A symposium on the culture of academic writing, Mar. 6
March 04, 2013
Academic writing in most disciplines has changed drastically over the last century. Some changes may be for the better, others for the worse, but either way, these changes restructure our thinking, our writing, and our teaching.
Why have thesis statements and “road maps” become a standard expectation in so many fields? Why do we emphasize clarity and efficiency more than beauty or profundity? Have we become more comprehensible to non-experts or less so? How did the scholarly essay turn into the research article, and at what price? When future ages look back on our work, what will they say?
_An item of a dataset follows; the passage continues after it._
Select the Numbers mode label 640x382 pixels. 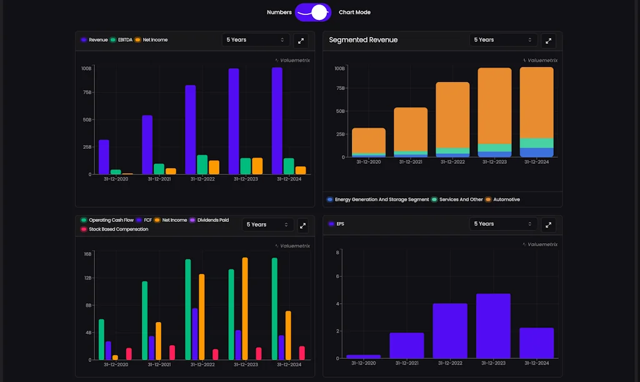pos(279,13)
To help think about these and related questions, the Office of the Dean and the Writing Center are pleased to co-sponsor a panel of faculty members from both Lewis & Clark and Reed Colleges:
Wednesday, March 6
Lyell Asher, English Department, Lewis & Clark
Jan Mieszkowski, German Department, Reed
Liz Safran, Geological Science Department and Environmental Studies Program, Lewis & Clark
Peter Steinberger, Political Science Department and former Dean of the College, Reed
John Holzwarth, Director, Writing Center, Lewis & Clark
The panelists have been asked to compare academic writing in their fields with that of earlier generations and explore the hidden cultural factors — social, political, and economic — that have influenced the way we work and teach.